Decades later, as European immigrants settled into the newly formed city of Beaver Dam, several Catholic churches were built across the city to accommodate the religious needs of the developing community. In 1875, St. Michael’s Church was built at 839 Madison Street and became host to a Polish congregation. Its completion meant that families could gather together to experience Mass, the foundation of their religious experience, in their native Polish. During a time of transition into the melting pot of America, this sense of community must certainly have provided grounding and a sense of security. For over 25 years, the small original building served as a cornerstone for local Polish families.
In 1903, outgrowing their original home while choosing to remain on the hilltop property, the Polish congregation broke ground on a new building at 839 Madison Street. Six families of master craftspeople labored 18 months to build the grand structure of St. Michael’s Church. Parish families sponsored the enormous expense to create the immense stained glass windows placed with dedications that still detail their family names. The religious depictions of each window not only contributed to the beauty of the building, but also offered yet another way to share important stories and moral lessons within the community.
And so it served, for nearly 100 years, hosting Mass first in Polish, then in English, and most recently in Spanish to meet the needs of the evolving parishioners. Embracing community needs beyond Mass, the buildings at 839 Madison Street also provided educational spaces and shelter for the homeless over the years. In 2007, when the local parishes merged, St. Michaels became vacant with an uncertain future.

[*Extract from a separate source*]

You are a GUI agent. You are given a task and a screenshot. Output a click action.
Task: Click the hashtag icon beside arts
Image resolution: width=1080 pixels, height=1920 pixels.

Fast forward to 2009. Two thousand miles away on the west coast, Jim and Jimmie browse internet postings for a potential Bed and Breakfast property near Columbus. After stumbling across the online listing for the rectory building next to St. Michaels at 839 Madison Street, they hop a red eye flight across country to tour the building over the weekend on no more than a gut feeling. They were in awe. Reminiscing about the first walk through, their eyes light up like a parent sharing a favorite story about their child. They can vividly recall the textures of the woodwork, the feeling of opulence in the building. An offer for the rectory was on the table before their return flight. As a parting thought, it was mentioned by the listing agent that the beautiful church next door was also for sale. By the end of 2010, they owned both buildings and were on the precipice of an enormous business venture.
St. Michaels Church itself quickly became the new focus, temporarily setting aside the B&B for new visions of a one-stop wedding venue. Jim and Jimmie refer to themselves as caretakers, not owners. They dreamed of a renovation that would maintain the history, aesthetics and selfless purpose of the building. Rearranging their lives for this mission included relocating their personal and professional lives, months of commuting to California for work commitments and diving head first into endless renovations. No easy task, and not one that could be undertaken without passion. Gutting the basement and creating a beautiful, fresh reception hall was the first step in developing what we now know as The Chapel of the Archangels.
Their first wedding was held in the summer of 2011 and nearly 100 couples have shared their vows in the unique space. A bed and breakfast in the rectory is still in the works. What resonates as most important to Jim and Jimmie is staying true to the community purpose of the site and so they regularly host events and fundraisers for local non-profits including Kiwanis, PAVE, Relay for Life and others, free of charge. As caretakers, they continue the mission the property seemed to always have in mind: A community gathering place, a place of warmth, acceptance and compassion.